--- Start TEXT PROVIDED ---

PCIe: Xilinx’ pipe_clock module and its timing constraints
Introduction
In several versions of Xilinx’ wrapper for the integrated PCIe block, it’s the user application logic’s duty to instantiate the module which generates the “pipe clock”. It typically looks something like this:
pcie_myblock_pipe_clock # ( .PCIE_ASYNC_EN ( "FALSE" ), // PCIe async enable .PCIE_TXBUF_EN ( "FALSE" ), // PCIe TX buffer enable for Gen1/Gen2 only .PCIE_LANE ( LINK_CAP_MAX_LINK_WIDTH ), // PCIe number of lanes // synthesis translate_off .PCIE_LINK_SPEED ( 2 ), // synthesis translate_on .PCIE_REFCLK_FREQ ( PCIE_REFCLK_FREQ ), // PCIe reference clock frequency .PCIE_USERCLK1_FREQ ( PCIE_USERCLK1_FREQ ), // PCIe user clock 1 frequency .PCIE_USERCLK2_FREQ ( PCIE_USERCLK2_FREQ ), // PCIe user clock 2 frequency .PCIE_DEBUG_MODE ( 0 ) ) pipe_clock_i ( //---------- Input ------------------------------------- .CLK_CLK ( sys_clk ), .CLK_TXOUTCLK ( pipe_txoutclk_in ), // Reference clock from lane 0 .CLK_RXOUTCLK_IN ( pipe_rxoutclk_in ), .CLK_RST_N ( pipe_mmcm_rst_n ), // Allow system reset for error_recovery .CLK_PCLK_SEL ( pipe_pclk_sel_in ), .CLK_PCLK_SEL_SLAVE ( pipe_pclk_sel_slave), .CLK_GEN3 ( pipe_gen3_in ), //---------- Output ------------------------------------ .CLK_PCLK ( pipe_pclk_out), .CLK_PCLK_SLAVE ( pipe_pclk_out_slave), .CLK_RXUSRCLK ( pipe_rxusrclk_out), .CLK_RXOUTCLK_OUT ( pipe_rxoutclk_out), .CLK_DCLK ( pipe_dclk_out), .CLK_OOBCLK ( pipe_oobclk_out), .CLK_USERCLK1 ( pipe_userclk1_out), .CLK_USERCLK2 ( pipe_userclk2_out), .CLK_MMCM_LOCK ( pipe_mmcm_lock_out) );
Consequently, some timing constraints that are related to the PCIe block’s internal functionality aren’t added automatically by the wrapper’s own constraints, but must be given explicitly by the user of the block, typically by following an example design.
This post discusses the implications of this situation. Obviously, none of this applies to PCIe block wrappers which handle this instantiation internally.
What is the pipe clock?

--- End TEXT PROVIDED ---

§ EXERCISE DETAILS: Resume the post on Xilinx's pipe_clock module and its timing constraints, starting right after its last heading.

--- Start ENTRIES ---

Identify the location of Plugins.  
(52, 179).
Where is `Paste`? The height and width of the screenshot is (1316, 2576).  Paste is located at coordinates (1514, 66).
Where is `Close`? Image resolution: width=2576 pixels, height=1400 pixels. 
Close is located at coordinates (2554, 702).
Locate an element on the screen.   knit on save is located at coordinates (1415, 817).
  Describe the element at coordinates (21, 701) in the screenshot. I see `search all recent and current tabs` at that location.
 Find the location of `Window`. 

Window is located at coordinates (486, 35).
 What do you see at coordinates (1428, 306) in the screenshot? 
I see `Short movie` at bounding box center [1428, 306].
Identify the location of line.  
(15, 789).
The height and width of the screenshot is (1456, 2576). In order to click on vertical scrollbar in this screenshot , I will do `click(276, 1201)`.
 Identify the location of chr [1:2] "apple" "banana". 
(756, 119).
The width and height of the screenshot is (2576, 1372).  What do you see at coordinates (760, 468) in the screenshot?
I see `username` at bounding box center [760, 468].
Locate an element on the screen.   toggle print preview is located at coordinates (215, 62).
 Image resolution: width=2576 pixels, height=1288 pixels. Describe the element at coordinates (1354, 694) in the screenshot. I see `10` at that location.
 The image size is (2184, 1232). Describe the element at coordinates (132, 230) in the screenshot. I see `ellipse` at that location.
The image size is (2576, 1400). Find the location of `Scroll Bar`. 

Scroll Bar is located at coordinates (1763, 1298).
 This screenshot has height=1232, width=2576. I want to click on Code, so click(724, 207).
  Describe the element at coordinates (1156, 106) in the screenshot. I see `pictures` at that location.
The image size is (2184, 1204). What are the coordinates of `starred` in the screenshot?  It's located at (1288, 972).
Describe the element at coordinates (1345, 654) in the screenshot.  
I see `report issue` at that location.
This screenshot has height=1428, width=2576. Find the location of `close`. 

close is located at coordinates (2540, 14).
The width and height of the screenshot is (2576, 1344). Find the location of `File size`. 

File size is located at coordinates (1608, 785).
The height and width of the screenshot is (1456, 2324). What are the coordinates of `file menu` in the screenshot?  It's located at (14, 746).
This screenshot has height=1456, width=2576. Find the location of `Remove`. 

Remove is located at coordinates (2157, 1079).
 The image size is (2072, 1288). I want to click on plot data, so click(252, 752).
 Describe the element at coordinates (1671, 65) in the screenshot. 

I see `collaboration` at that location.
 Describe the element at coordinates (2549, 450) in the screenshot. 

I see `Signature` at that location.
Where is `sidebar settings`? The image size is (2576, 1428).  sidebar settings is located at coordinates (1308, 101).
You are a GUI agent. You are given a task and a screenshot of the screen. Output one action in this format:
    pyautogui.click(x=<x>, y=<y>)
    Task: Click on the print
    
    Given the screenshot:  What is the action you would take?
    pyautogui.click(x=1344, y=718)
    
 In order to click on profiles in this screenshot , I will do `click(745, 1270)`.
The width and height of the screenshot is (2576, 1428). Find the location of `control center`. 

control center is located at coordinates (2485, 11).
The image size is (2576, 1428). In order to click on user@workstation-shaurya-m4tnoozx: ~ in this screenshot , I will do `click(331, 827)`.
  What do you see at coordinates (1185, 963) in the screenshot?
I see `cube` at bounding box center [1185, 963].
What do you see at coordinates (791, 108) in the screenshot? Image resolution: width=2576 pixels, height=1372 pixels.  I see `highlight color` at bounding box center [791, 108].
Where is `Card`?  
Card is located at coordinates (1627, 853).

--- End ENTRIES ---

§ RESULT FOR THIS TASK:
For our narrow purposes, the PIPE interface is the parallel data part of the SERDES attached to the Gigabit Transceivers (MGTs), which drive the physical PCIe lanes. For example, data to a Gen1 lane, running at 2.5 GT/s, requires 2.0 Gbit/s of payload data (as it’s expanded by a 10/8 ratio with 10b/8b encoding). If the SERDES is fed with 16 bits in parallel, a 125 MHz clock yields the correct data rate (125 MHz * 16 = 2 GHz).
By the same coin, a Gen2 interface requires a 250 MHz clock to support a payload data rate of 4.0 Gbit/s per lane (expanded into 5 GT/s with 10b/8b encoding).
The clock mux
If a PCIe block is configured for Gen2, it’s required to support both rates: 5 GT/s, and also be able to fall back to 2.5 GT/s if the link partner doesn’t support Gen2 or if the link doesn’t work properly at the higher rate.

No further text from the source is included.